§ **SHORT PROBLEM**:
Please reproduce the records below with "Instruction" replaced by "Command" and all else kept the same.

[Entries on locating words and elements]
— start —

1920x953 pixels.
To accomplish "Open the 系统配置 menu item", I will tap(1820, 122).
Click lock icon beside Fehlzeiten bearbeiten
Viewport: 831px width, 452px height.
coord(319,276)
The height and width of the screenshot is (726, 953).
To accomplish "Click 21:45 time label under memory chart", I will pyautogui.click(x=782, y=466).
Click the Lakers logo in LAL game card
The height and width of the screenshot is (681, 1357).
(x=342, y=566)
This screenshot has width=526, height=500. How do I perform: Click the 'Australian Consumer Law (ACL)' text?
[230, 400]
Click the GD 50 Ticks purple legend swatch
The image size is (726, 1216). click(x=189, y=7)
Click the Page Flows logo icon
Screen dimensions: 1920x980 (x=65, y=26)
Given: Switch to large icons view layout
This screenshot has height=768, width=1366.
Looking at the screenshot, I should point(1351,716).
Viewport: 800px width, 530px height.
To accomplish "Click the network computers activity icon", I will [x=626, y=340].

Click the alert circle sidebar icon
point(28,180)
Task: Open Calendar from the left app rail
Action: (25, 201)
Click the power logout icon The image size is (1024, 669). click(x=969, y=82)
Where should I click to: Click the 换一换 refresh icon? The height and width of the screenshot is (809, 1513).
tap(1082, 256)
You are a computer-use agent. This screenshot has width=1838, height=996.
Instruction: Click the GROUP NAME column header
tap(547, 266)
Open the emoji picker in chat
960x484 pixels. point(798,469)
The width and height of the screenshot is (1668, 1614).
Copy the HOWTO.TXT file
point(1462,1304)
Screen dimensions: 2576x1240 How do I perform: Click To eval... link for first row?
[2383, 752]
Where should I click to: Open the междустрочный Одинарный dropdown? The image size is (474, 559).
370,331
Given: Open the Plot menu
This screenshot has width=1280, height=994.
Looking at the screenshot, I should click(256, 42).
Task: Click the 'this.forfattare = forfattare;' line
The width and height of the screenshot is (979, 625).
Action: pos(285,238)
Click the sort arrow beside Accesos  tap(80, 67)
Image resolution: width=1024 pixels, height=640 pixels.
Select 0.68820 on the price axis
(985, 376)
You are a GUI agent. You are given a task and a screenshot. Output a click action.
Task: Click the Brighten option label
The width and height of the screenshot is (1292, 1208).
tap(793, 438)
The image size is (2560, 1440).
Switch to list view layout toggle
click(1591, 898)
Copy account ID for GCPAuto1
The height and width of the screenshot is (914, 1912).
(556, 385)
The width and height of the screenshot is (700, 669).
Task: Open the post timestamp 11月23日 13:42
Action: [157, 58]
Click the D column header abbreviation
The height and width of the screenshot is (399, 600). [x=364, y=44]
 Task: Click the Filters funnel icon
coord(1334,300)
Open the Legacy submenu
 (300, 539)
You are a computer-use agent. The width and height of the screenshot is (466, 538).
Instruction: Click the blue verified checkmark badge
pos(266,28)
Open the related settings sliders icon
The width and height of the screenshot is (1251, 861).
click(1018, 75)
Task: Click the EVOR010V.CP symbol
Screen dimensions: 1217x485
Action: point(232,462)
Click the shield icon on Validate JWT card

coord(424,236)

— end —

§ **SOLVED EXERCISE**:
1920x953 pixels.
To accomplish "Open the 系统配置 menu item", I will tap(1820, 122).
Click lock icon beside Fehlzeiten bearbeiten
Viewport: 831px width, 452px height.
coord(319,276)
The height and width of the screenshot is (726, 953).
To accomplish "Click 21:45 time label under memory chart", I will pyautogui.click(x=782, y=466).
Click the Lakers logo in LAL game card
The height and width of the screenshot is (681, 1357).
(x=342, y=566)
This screenshot has width=526, height=500. How do I perform: Click the 'Australian Consumer Law (ACL)' text?
[230, 400]
Click the GD 50 Ticks purple legend swatch
The image size is (726, 1216). click(x=189, y=7)
Click the Page Flows logo icon
Screen dimensions: 1920x980 (x=65, y=26)
Given: Switch to large icons view layout
This screenshot has height=768, width=1366.
Looking at the screenshot, I should point(1351,716).
Viewport: 800px width, 530px height.
To accomplish "Click the network computers activity icon", I will [x=626, y=340].

Click the alert circle sidebar icon
point(28,180)
Task: Open Calendar from the left app rail
Action: (25, 201)
Click the power logout icon The image size is (1024, 669). click(x=969, y=82)
Where should I click to: Click the 换一换 refresh icon? The height and width of the screenshot is (809, 1513).
tap(1082, 256)
You are a computer-use agent. This screenshot has width=1838, height=996.
Command: Click the GROUP NAME column header
tap(547, 266)
Open the emoji picker in chat
960x484 pixels. point(798,469)
The width and height of the screenshot is (1668, 1614).
Copy the HOWTO.TXT file
point(1462,1304)
Screen dimensions: 2576x1240 How do I perform: Click To eval... link for first row?
[2383, 752]
Where should I click to: Open the междустрочный Одинарный dropdown? The image size is (474, 559).
370,331
Given: Open the Plot menu
This screenshot has width=1280, height=994.
Looking at the screenshot, I should click(256, 42).
Task: Click the 'this.forfattare = forfattare;' line
The width and height of the screenshot is (979, 625).
Action: pos(285,238)
Click the sort arrow beside Accesos  tap(80, 67)
Image resolution: width=1024 pixels, height=640 pixels.
Select 0.68820 on the price axis
(985, 376)
You are a GUI agent. You are given a task and a screenshot. Output a click action.
Task: Click the Brighten option label
The width and height of the screenshot is (1292, 1208).
tap(793, 438)
The image size is (2560, 1440).
Switch to list view layout toggle
click(1591, 898)
Copy account ID for GCPAuto1
The height and width of the screenshot is (914, 1912).
(556, 385)
The width and height of the screenshot is (700, 669).
Task: Open the post timestamp 11月23日 13:42
Action: [157, 58]
Click the D column header abbreviation
The height and width of the screenshot is (399, 600). [x=364, y=44]
 Task: Click the Filters funnel icon
coord(1334,300)
Open the Legacy submenu
 (300, 539)
You are a computer-use agent. The width and height of the screenshot is (466, 538).
Command: Click the blue verified checkmark badge
pos(266,28)
Open the related settings sliders icon
The width and height of the screenshot is (1251, 861).
click(1018, 75)
Task: Click the EVOR010V.CP symbol
Screen dimensions: 1217x485
Action: point(232,462)
Click the shield icon on Validate JWT card

coord(424,236)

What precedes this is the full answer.